Drilling further into the relationship between academic performance and economic disadvantage (ED for short), the reading pass rates of Richmond’s elementary schools show a moderate correlation with ED and the mathematics a weak correlation but our middle and high schools show considerably more robust correlations:
Here are the SOL/ED data:
Note: Franklin has both middle and high school grades; I omit it from the graphs because it does not directly compare to either kind of school.Caveat: Correlation is a necessary but not sufficient condition to infer causation.
The other thing to notice about the middle schools is the very low pass rates. Here, for reference, are the average pass rates by grade. The horizontal lines are the reading and math “benchmarks” for accreditation.
Why do the middle schools get much lower SOL pass rates with mostly the same kids as the elementary schools? Let’s infer that the middle schools are doing a muchworse job. See below.
In any case, the R2s imply that the SOL is affected, especially in the middle and high schools, by economic condition or something related to it.
The Student Growth Percentile (SGP) was supposed to remove that correlation so I turned to the latest available data, the 2014 data by school in the 2d download from VDOE in response to Brian Davison’s suit.
There are no high school reading or mathematics data for Richmond in that dataset (EOC Algebra I only) but the elementary and middle school results are compelling.
Here we see our elementary schools performing at bout the 50th percentile on math and a notch lower on reading. Those performances were mostly uncorrelated with ED (reading R2 of 1%; math, 3%). The Good News: These learning measures, esp. the reading, are a bit better than the SOL pass rates might suggest.
The school with a reading SGP of 71 (!) is Carver; the 63 is Jones. As to math, we have six schools above the 60th percentile (Ginter Park at 70; Fisher, 67; Carver, 66; Jones, 65; Munford, 64; and Greene, 62), with Reid in the basement at 32. That collection of reading STPs just under 40 is not encouraging.
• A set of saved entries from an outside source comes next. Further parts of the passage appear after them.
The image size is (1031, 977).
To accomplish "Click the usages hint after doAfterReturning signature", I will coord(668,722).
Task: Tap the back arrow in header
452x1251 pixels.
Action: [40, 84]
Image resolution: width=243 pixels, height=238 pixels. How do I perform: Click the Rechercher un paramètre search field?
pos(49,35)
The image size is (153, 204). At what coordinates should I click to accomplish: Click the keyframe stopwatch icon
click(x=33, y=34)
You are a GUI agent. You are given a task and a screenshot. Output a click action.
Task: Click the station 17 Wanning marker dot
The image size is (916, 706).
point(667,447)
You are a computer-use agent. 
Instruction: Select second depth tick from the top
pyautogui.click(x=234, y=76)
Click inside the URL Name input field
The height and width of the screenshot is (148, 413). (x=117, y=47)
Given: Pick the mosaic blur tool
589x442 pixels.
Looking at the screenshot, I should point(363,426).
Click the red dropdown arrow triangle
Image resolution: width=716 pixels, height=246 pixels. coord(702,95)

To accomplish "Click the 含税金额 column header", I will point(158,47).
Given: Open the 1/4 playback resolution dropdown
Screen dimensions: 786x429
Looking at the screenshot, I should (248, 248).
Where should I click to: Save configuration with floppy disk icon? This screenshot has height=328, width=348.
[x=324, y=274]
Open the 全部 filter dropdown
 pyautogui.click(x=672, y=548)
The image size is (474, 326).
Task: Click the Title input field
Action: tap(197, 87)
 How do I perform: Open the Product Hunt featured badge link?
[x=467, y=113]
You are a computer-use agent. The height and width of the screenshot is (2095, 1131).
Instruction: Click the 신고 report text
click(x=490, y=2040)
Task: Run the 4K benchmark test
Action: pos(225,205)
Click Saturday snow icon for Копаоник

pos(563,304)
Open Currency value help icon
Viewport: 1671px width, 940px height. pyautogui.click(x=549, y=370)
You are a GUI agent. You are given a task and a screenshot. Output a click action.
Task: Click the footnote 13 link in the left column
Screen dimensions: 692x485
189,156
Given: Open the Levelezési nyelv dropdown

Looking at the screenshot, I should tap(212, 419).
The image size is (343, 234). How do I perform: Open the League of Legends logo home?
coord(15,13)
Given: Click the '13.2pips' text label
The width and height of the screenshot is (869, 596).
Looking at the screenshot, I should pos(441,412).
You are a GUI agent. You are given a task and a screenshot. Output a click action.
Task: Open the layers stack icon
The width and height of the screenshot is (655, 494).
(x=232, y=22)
Caveat: These data use the whole school %ED from the Fall census. The VDOE data would allow calculation for only the SGP grades, 4 & 5, except that their data suppression rules give blank ED values for Munford and Henry by suppressing the fifth grade data (fewer than ten kids reported). The totals are larger than the sums for the individual grades and presumably include all the ED students so I’ll stick with the (presumably undoctored) total data.
Here are the data:
The two very low ED schools are Munford at 10%, performing well above the 50th percentile, and Fox at 22% ED scoring at the 50th percentile in reading but only the 44th in math. This makes it look like those nice SOLs at Fox are the result of smart kids who are scoring well but not improving as much as the smart kids in other schools.
The 24th percentile score in math is Reid.
The conclusion: On the 2014 data, our elementary schools are doing an average job, on average. There’s work to be done at Reid and some others but, all in all, the SGPs report more learning than the SOLs might suggest.
And how much the kids learned was generally unrelated to economic disadvantage.
The middle schools were an unhappier story:
The database let me pull the 6th, 7th, and 8th grade data so I’ve included Franklin.
Note the low average performance and the modest correlation of the math scores. Also notice the absence of schools with low ED populations.
As to that last point, these data raise the question whether those low ED kids from Munford and Fox have dropped out or gone to the Counties or to private schools for middle school or whether their numbers just disappear into the average.
To that issue here, first, are the totals:
And here are the details:
Or, relative to the 9th grade memberships:
VDOE publishes no data on kids who drop out before entering middle school The data they do share indicate zero dropouts from grades 7 or 8 in 2014. That seems unlikely but it’s all the information we have.
We are left with the possibility that the middle school drop in membership and rise in %ED reflects some of the more affluent kids fleeing to private schools and to the Counties. The precipitous drops in both total and ED membership after the 9th grade surely come from dropouts.
But to revisit the major point: The low correlations with ED tell us that the low middle school SGPs can’t be caused by the increased economic disadvantage; the leading candidates for those lousy SGPs, then, are lousy teaching and/or lousy administrators who fail to control the middle schools.
The other point here: The State Department of Data Suppression has stopped calculating SGPs, which leaves us with the manifestly flawed SOL data to assess school (and teacher) quality. It seems we’ll have to wait until late summer to see whether they are going to release or suppress their new progress (aka “value”) tablesthat measure academic progress (but mostly ignore the lack of it).